My dad tells me his desk is set up next to the table at home. He eats breakfast and then commutes to work by turning his chair to the left. I get it from him.
I allow myself to catch up with a friend from home. He tells me it must come from the horse industry and if I keep it up, I’ll die at 29. Learn some yoga and chill the fuck out. With that timeline, I’ve only got two years left to get everything done and I’m still deciding what “everything” means. When I part my hair off center I wonder if he’s right. I have two gray hairs poking up from my scalp.

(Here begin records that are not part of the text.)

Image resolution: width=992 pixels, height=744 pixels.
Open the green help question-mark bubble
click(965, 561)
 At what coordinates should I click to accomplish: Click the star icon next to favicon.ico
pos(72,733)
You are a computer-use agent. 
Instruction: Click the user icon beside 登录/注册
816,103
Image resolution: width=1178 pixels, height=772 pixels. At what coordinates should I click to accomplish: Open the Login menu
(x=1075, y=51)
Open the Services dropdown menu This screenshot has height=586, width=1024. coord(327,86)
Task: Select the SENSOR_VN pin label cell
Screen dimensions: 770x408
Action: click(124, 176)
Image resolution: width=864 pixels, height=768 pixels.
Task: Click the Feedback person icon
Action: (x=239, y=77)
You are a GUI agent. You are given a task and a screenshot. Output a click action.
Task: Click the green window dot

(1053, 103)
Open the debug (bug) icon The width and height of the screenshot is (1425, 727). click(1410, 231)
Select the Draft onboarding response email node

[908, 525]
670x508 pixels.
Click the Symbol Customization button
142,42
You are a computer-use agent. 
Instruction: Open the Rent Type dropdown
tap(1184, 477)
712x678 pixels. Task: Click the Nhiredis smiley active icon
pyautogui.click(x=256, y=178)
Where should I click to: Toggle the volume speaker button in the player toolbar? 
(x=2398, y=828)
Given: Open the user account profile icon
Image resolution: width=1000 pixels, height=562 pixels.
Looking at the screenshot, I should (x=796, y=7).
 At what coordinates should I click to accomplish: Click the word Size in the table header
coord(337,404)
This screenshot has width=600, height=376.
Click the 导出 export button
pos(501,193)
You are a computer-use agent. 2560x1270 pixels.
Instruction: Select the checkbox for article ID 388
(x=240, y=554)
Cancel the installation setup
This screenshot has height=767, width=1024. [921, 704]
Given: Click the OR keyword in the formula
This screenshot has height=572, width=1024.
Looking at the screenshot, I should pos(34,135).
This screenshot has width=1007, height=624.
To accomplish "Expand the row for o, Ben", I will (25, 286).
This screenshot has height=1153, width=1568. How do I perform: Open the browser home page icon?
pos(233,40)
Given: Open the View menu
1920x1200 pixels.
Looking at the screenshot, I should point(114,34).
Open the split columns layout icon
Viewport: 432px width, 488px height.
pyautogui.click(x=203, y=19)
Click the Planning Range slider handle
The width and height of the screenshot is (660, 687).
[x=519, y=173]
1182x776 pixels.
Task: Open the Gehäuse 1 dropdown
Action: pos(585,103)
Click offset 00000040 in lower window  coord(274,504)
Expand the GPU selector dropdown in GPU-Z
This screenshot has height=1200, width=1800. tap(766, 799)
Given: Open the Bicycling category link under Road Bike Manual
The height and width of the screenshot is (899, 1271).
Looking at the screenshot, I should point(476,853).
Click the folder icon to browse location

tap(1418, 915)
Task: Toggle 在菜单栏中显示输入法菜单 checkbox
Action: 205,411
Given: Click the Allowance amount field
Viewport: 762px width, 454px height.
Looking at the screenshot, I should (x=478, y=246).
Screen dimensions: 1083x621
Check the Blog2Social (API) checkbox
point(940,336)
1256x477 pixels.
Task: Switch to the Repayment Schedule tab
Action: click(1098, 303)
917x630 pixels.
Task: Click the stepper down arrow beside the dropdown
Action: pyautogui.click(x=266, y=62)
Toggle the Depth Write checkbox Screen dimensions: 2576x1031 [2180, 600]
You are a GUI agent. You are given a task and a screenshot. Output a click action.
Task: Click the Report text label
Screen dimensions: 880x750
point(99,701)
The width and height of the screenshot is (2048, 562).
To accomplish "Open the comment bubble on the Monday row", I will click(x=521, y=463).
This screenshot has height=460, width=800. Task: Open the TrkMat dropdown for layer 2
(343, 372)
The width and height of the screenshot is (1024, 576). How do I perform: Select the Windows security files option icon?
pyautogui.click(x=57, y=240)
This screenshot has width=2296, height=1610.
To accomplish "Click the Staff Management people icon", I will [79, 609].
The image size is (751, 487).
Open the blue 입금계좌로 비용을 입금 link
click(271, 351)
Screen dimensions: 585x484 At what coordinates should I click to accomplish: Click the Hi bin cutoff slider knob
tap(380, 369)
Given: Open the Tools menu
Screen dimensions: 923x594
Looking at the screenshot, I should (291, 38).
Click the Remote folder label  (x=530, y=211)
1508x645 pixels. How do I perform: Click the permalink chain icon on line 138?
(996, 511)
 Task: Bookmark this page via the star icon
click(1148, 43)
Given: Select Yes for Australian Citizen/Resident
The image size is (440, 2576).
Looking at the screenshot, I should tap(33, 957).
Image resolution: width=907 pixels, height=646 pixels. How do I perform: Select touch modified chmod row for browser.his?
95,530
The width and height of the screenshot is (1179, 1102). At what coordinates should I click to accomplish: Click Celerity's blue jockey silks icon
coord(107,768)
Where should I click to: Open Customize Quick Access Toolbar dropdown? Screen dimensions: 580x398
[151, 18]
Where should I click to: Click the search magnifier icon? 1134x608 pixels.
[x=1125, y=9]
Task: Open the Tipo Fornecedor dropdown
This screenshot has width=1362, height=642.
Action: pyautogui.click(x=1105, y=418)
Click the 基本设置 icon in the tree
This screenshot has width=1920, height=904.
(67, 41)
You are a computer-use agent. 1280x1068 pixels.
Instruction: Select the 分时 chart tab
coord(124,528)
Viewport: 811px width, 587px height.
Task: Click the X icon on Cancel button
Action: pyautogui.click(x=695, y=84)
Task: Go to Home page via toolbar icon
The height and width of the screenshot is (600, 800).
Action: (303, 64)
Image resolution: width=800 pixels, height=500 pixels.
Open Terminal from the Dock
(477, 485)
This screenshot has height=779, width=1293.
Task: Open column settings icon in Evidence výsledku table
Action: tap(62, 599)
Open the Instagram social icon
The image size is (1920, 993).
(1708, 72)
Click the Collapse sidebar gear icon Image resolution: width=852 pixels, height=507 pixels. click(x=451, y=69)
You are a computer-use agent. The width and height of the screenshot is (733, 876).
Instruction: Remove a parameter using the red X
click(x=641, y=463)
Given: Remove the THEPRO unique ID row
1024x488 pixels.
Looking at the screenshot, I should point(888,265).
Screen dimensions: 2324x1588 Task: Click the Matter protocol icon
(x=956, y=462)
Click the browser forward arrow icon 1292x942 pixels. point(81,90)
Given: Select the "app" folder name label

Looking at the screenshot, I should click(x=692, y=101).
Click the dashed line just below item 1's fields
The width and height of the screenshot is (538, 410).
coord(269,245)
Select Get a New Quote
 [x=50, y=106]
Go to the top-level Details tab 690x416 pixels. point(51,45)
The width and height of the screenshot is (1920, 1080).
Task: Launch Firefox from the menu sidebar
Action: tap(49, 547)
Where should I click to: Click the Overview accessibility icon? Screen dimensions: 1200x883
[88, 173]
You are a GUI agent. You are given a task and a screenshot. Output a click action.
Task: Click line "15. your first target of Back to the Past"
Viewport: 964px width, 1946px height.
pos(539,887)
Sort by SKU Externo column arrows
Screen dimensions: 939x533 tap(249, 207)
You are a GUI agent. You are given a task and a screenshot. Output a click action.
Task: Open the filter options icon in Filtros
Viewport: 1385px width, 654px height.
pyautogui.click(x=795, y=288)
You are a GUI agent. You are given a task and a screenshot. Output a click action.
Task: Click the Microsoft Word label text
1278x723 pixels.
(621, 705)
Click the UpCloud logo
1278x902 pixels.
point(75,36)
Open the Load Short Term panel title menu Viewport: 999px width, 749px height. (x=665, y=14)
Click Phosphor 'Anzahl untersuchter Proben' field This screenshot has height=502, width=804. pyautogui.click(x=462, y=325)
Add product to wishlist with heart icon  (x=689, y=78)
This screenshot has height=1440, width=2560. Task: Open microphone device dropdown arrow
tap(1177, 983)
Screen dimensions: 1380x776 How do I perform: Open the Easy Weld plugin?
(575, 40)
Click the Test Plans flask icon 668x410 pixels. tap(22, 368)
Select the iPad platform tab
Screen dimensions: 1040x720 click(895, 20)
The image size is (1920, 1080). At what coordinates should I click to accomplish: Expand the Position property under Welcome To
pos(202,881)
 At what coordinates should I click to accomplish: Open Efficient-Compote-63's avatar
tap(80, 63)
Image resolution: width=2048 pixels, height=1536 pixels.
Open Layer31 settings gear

I’ve always struggled to “people.” I used to hide behind a life of horses, trusting them more than humans. But I don’t have that right now so I walk around exposed—you know, bed to desk, desk to bed, mad dash to the grocery store—trying to hide behind work, whether it’s essential or not, but laptops are way smaller than horses and I keep getting hit by things. My friend tells me these things are “feelings” and “emotions.” I’m informed that I am human. It’s okay to take a break, that I should take a break. A professor suggests I take a break. Perhaps that’s a sign.
I worry my cats might jump the fence, but I let them outside anyway. One rolls in the sun, the other hunts ants. Why have I kept them in so long, sheltered from my fears? I’m the bane of my own existence, and theirs.
My friend from afar lets me rant about everything I’m not getting done, the one that tells me I have two years left. A dance partner reminds me what it’s like to laugh harder and longer than I have in a while, only ceasing practice after four hours. I think that’s fair, I’m likely to drop dead too, but I won’t admit it. I want to hold a grudge because it’s easier to block someone out than experience the pain of mending a broken friendship, but both of us need it. I’m packing to move in with the group of close friends who prod me about my paper, my fourth move in three years, but the first time I’ll actually know who I’m living with. One of them calls to check on me because she’s worried. It’s one of the first times I break down in front of her and admit I’m overwhelmed. She says it’s okay, I’m not alone, they’re going to take care of me—and I believe her.
The world may feel like it’s ending, but it’s what I needed to finally start living.